En se contentant de cette occupation matérielle du territoire, le clergé protestant abandonnait lui-même toute chance de domination morale. Aussi le clergé catholique conserva-t-il toute son influence ; des communications actives furent maintenues, malgré les lois pénales, entre l’Irlande et l’Espagne, et entretinrent le feu sacré dans l’Ile des Saints.

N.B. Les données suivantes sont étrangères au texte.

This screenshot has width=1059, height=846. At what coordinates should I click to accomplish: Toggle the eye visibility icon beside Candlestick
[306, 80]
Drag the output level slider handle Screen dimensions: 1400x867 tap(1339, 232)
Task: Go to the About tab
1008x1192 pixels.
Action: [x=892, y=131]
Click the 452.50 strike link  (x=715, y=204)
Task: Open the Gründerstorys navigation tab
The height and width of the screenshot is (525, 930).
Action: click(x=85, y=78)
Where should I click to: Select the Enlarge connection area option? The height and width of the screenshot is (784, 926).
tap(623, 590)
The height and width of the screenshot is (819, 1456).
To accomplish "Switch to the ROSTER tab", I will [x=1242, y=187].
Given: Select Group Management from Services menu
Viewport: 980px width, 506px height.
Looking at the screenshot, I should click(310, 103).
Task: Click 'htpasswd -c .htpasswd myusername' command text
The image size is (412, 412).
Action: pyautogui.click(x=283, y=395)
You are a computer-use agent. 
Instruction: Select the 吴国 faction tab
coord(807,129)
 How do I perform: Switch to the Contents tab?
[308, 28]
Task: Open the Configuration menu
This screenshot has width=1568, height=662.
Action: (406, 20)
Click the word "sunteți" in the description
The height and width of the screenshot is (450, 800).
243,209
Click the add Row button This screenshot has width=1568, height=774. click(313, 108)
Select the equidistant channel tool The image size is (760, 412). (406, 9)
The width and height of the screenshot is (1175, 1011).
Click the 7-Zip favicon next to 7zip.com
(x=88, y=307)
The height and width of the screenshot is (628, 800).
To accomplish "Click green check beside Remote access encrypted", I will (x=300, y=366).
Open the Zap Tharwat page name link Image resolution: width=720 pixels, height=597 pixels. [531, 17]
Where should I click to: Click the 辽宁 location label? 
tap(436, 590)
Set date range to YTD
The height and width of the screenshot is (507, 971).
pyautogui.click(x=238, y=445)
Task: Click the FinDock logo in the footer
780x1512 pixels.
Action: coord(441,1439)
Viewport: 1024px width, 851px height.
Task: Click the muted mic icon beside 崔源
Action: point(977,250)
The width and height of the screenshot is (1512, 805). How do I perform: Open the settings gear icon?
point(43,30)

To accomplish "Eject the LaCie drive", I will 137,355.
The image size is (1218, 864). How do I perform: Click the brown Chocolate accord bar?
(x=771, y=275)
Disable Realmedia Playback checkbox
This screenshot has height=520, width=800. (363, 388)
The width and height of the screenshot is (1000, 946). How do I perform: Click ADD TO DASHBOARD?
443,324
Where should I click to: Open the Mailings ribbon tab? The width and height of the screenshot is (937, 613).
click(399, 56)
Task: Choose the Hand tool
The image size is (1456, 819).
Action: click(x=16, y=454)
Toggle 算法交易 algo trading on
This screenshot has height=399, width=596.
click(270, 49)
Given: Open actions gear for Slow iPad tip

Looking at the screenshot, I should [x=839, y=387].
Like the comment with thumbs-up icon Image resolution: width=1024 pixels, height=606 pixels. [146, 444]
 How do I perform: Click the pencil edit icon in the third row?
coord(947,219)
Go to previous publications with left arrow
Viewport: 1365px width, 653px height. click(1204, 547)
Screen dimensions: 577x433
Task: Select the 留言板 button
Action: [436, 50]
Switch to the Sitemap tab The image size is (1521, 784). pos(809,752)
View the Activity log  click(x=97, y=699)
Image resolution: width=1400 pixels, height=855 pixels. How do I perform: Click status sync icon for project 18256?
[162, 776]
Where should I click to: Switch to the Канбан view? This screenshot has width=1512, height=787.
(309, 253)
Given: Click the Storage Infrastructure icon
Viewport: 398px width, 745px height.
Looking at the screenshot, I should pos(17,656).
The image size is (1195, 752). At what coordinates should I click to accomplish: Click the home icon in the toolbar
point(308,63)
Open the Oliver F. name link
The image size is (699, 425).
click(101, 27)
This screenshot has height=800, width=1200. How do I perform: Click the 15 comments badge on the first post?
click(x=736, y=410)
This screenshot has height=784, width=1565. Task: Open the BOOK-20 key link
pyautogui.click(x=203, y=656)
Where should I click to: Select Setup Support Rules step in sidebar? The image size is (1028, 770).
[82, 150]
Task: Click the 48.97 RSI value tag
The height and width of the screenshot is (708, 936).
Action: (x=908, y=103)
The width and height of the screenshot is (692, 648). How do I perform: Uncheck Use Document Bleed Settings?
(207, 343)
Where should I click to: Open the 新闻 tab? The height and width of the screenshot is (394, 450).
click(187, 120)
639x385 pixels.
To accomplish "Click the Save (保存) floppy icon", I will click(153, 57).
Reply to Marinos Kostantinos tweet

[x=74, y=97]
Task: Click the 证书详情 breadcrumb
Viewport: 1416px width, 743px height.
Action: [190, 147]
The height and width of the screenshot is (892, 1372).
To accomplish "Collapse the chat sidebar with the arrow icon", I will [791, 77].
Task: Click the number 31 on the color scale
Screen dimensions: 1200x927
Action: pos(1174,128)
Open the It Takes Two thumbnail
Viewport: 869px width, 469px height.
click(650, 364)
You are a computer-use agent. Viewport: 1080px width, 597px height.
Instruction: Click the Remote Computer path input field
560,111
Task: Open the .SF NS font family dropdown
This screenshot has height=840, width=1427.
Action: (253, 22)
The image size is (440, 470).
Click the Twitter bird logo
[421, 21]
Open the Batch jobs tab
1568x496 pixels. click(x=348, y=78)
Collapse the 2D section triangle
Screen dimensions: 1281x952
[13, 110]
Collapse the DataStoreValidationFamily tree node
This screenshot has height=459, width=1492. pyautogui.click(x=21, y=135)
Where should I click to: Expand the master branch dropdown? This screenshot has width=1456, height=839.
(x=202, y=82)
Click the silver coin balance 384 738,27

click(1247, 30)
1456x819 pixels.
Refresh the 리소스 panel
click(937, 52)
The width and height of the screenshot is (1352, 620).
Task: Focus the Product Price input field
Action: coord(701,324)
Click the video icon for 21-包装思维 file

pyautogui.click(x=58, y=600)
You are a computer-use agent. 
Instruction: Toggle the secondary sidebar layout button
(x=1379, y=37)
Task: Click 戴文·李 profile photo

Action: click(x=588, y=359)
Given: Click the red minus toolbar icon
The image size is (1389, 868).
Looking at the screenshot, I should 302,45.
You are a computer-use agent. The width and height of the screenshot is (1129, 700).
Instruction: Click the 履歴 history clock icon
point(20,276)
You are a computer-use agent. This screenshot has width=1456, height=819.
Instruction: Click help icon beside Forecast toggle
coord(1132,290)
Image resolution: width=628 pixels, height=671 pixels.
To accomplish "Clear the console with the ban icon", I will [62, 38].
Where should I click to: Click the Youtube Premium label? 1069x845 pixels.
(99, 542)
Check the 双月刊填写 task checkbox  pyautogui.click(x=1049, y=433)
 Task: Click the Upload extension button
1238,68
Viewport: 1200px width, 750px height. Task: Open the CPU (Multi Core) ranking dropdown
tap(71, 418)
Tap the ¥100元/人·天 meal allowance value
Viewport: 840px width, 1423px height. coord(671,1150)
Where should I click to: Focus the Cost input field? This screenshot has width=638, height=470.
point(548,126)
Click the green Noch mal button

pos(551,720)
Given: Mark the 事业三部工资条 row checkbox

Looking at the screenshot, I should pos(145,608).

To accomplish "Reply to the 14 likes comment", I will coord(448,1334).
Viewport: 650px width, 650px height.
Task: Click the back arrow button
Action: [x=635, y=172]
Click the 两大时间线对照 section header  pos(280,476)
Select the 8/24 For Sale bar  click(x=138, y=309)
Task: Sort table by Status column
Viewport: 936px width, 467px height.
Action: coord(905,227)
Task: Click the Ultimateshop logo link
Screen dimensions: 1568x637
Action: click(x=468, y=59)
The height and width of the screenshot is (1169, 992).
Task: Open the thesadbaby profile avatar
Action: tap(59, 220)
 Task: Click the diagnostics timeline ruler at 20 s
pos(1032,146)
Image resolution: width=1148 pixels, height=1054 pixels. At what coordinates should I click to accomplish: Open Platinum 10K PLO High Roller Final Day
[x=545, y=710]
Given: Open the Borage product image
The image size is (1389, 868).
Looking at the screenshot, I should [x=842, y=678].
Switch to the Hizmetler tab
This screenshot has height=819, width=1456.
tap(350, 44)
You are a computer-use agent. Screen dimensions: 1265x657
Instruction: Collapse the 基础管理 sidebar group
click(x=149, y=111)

De meilleurs jours semblèrent se préparer pour l’Irlande quand la révolution de 1640 força Charles Ier à recourir aux catholiques irlandais ; mais le bras implacable de Cromwell n’en retomba que plus lourdement sur ce malheureux pays. Le passage de Cromwell fut comme celui d’une colonne de feu. Les Irlandais tremblent encore quand ils entendent prononcer ce nom terrible, et l’autre jour vous avez vu M. O’Connell, dans une de ses harangues, rappeler, au milieu d’un frémissement universel, le souvenir des cruautés sanglantes du protecteur. La domination de Cromwell fut la plus périlleuse épreuve qu’eut jamais à traverser le catholicisme en Irlande, car elle comprenait un système, non-seulement de conquête, mais de conversion. Les enfans furent enlevés à leurs familles pour être confiés à des maîtres protestans ; les propriétaires protestans et le clergé protestant furent forcés de résider sur leurs terres, et les lois portées contre les catholiques et leur clergé furent tellement cruelles, qu’en moins de deux ans presque toute la population catholique se fut réfugiée dans le Connaught. Cette province fut le seul champ d’asile qui lui fût ouvert, et c’est de là que vient le proverbe irlandais : Va au diable ou en Connaught (go to hell or to Connaught).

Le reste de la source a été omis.